Machine learning experiment to perform gender classification from raw audio.

Primary LanguagePython

raw-audio-gender-classification

This project contains the code to train a gender classification model that takes raw audio as inputs.

The weights of the model from the article can be found in the models/ directory.

See my Medium article for more discussion.

Instructions

Requirements

Make a new virtualenv and install requirements from requirements.txt with

pip install -r requirements.txt

This project was written in Python 2.7.12 so I cannot guarantee it works on any other version.

Run tests

python -m unittest tests

Data

Get training data here: http://www.openslr.org/12

  • train-clean-100.tar.gz
  • train-clean-360.tar.gz
  • dev-clean.tar.gz

Place the unzipped training data into the data/ folder so the file structure is as follows:

data/
    LibriSpeech/
        dev-clean/
        train-clean-100/
        train-clean-360/
        SPEAKERS.TXT

Please use the SPEAKERS.TXT supplied in the repo as I've made a few corrections to the one found at openslr.org.

Training

Run run_experiment.py with the default parameters to train the model with the performance discussed in the article.

Processing audio

Run process_audio.py, specifying the model and audio file to use. The audio file must be a .flac file.

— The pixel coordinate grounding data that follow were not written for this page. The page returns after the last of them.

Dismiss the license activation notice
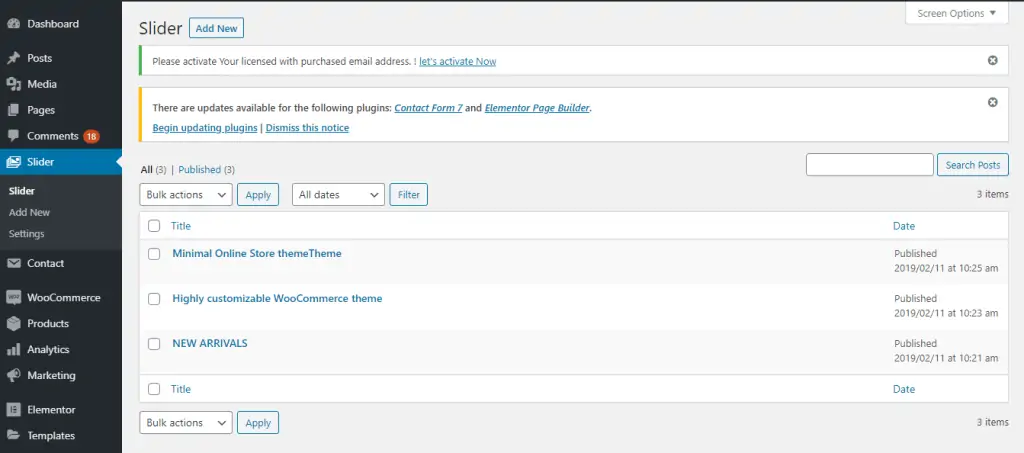Image resolution: width=1024 pixels, height=453 pixels. [992, 61]
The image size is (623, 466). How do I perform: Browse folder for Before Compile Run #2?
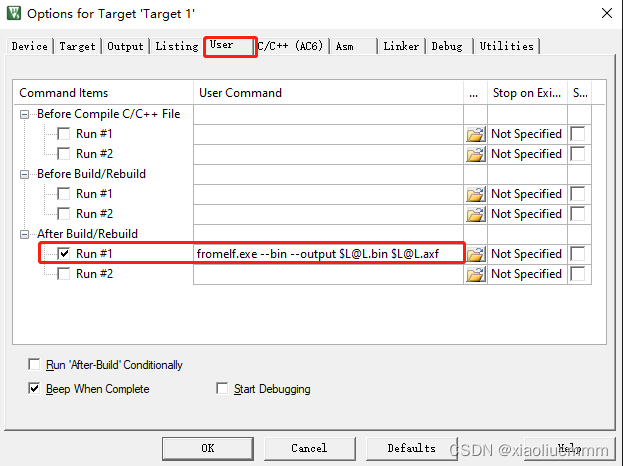pyautogui.click(x=475, y=154)
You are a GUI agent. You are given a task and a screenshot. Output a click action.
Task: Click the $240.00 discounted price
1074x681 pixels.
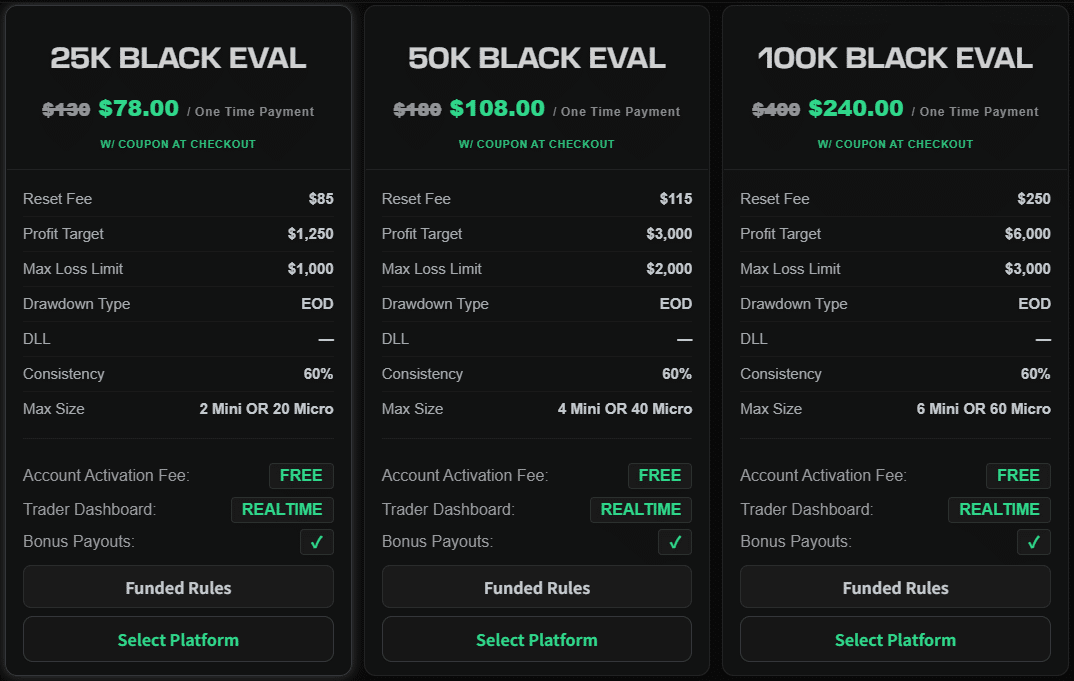click(x=856, y=109)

This script makes many predictions on different fragments of the target audio file and saves the results to data/results.csv.

I used this script to produce the data for the video embedded in the Medium article.

Notebooks

I have uploaded two notebooks with this project.

Model_Performance_Investigation gives a breakdown of the performance of the model over the different speakers in the LibriSpeech dataset.

Interview_Segmentation is where I analysed the results of the process_audio.py script on an interview between Elton John and Kirsty Wark.